--- GOAL ---
Copy out each of the following lines word for word, with no changes.

— START DATA SECTION —

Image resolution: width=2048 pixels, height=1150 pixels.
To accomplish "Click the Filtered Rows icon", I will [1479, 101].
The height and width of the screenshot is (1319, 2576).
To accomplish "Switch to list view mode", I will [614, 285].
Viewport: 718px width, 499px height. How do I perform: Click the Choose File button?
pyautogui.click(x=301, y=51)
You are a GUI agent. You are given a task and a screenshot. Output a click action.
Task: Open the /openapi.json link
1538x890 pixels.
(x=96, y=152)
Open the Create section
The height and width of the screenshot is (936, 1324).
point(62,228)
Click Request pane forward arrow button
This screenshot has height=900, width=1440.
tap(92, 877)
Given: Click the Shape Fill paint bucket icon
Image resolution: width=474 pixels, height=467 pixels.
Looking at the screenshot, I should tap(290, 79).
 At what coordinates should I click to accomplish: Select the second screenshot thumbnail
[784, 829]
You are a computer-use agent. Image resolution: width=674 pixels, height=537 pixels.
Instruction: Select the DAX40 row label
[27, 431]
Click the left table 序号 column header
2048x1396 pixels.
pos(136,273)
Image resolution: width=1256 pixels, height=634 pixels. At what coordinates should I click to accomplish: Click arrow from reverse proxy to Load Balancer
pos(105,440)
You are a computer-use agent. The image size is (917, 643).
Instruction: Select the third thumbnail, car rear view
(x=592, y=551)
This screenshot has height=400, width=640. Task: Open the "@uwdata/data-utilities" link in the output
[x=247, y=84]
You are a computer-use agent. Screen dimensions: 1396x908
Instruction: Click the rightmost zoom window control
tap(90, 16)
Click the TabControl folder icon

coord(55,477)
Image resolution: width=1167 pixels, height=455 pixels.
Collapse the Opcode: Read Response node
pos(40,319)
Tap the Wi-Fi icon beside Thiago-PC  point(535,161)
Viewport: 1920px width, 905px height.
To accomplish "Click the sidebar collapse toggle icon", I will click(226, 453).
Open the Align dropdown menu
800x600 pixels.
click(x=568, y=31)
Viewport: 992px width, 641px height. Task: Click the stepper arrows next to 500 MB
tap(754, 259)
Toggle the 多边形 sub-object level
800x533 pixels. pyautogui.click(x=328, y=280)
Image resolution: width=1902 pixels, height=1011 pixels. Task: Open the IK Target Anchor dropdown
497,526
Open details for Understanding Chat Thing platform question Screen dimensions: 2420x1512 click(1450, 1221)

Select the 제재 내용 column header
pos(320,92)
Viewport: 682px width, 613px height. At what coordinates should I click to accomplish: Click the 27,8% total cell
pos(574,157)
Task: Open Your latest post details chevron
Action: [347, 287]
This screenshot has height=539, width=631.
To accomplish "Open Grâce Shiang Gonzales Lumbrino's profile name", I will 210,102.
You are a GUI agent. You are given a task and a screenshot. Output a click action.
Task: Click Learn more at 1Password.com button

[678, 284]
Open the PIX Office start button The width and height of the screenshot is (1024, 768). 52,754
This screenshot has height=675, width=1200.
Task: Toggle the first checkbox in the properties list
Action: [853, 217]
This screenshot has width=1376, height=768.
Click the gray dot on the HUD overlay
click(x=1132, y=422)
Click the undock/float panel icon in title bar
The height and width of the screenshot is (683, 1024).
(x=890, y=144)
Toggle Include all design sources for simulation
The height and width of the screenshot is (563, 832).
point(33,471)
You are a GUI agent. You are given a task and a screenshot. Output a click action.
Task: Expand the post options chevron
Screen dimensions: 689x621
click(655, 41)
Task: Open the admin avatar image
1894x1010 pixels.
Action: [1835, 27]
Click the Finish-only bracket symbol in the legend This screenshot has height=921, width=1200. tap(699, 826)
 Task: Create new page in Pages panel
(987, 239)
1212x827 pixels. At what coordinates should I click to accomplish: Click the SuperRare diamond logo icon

— END DATA SECTION —

--- WORKED SOLUTION ---
Image resolution: width=2048 pixels, height=1150 pixels.
To accomplish "Click the Filtered Rows icon", I will [1479, 101].
The height and width of the screenshot is (1319, 2576).
To accomplish "Switch to list view mode", I will [614, 285].
Viewport: 718px width, 499px height. How do I perform: Click the Choose File button?
pyautogui.click(x=301, y=51)
You are a GUI agent. You are given a task and a screenshot. Output a click action.
Task: Open the /openapi.json link
1538x890 pixels.
(x=96, y=152)
Open the Create section
The height and width of the screenshot is (936, 1324).
point(62,228)
Click Request pane forward arrow button
This screenshot has height=900, width=1440.
tap(92, 877)
Given: Click the Shape Fill paint bucket icon
Image resolution: width=474 pixels, height=467 pixels.
Looking at the screenshot, I should tap(290, 79).
 At what coordinates should I click to accomplish: Select the second screenshot thumbnail
[784, 829]
You are a computer-use agent. Image resolution: width=674 pixels, height=537 pixels.
Instruction: Select the DAX40 row label
[27, 431]
Click the left table 序号 column header
2048x1396 pixels.
pos(136,273)
Image resolution: width=1256 pixels, height=634 pixels. At what coordinates should I click to accomplish: Click arrow from reverse proxy to Load Balancer
pos(105,440)
You are a computer-use agent. The image size is (917, 643).
Instruction: Select the third thumbnail, car rear view
(x=592, y=551)
This screenshot has height=400, width=640. Task: Open the "@uwdata/data-utilities" link in the output
[x=247, y=84]
You are a computer-use agent. Screen dimensions: 1396x908
Instruction: Click the rightmost zoom window control
tap(90, 16)
Click the TabControl folder icon

coord(55,477)
Image resolution: width=1167 pixels, height=455 pixels.
Collapse the Opcode: Read Response node
pos(40,319)
Tap the Wi-Fi icon beside Thiago-PC  point(535,161)
Viewport: 1920px width, 905px height.
To accomplish "Click the sidebar collapse toggle icon", I will click(226, 453).
Open the Align dropdown menu
800x600 pixels.
click(x=568, y=31)
Viewport: 992px width, 641px height. Task: Click the stepper arrows next to 500 MB
tap(754, 259)
Toggle the 多边形 sub-object level
800x533 pixels. pyautogui.click(x=328, y=280)
Image resolution: width=1902 pixels, height=1011 pixels. Task: Open the IK Target Anchor dropdown
497,526
Open details for Understanding Chat Thing platform question Screen dimensions: 2420x1512 click(1450, 1221)

Select the 제재 내용 column header
pos(320,92)
Viewport: 682px width, 613px height. At what coordinates should I click to accomplish: Click the 27,8% total cell
pos(574,157)
Task: Open Your latest post details chevron
Action: [347, 287]
This screenshot has height=539, width=631.
To accomplish "Open Grâce Shiang Gonzales Lumbrino's profile name", I will 210,102.
You are a GUI agent. You are given a task and a screenshot. Output a click action.
Task: Click Learn more at 1Password.com button

[678, 284]
Open the PIX Office start button The width and height of the screenshot is (1024, 768). 52,754
This screenshot has height=675, width=1200.
Task: Toggle the first checkbox in the properties list
Action: [853, 217]
This screenshot has width=1376, height=768.
Click the gray dot on the HUD overlay
click(x=1132, y=422)
Click the undock/float panel icon in title bar
The height and width of the screenshot is (683, 1024).
(x=890, y=144)
Toggle Include all design sources for simulation
The height and width of the screenshot is (563, 832).
point(33,471)
You are a GUI agent. You are given a task and a screenshot. Output a click action.
Task: Expand the post options chevron
Screen dimensions: 689x621
click(655, 41)
Task: Open the admin avatar image
1894x1010 pixels.
Action: [1835, 27]
Click the Finish-only bracket symbol in the legend This screenshot has height=921, width=1200. tap(699, 826)
 Task: Create new page in Pages panel
(987, 239)
1212x827 pixels. At what coordinates should I click to accomplish: Click the SuperRare diamond logo icon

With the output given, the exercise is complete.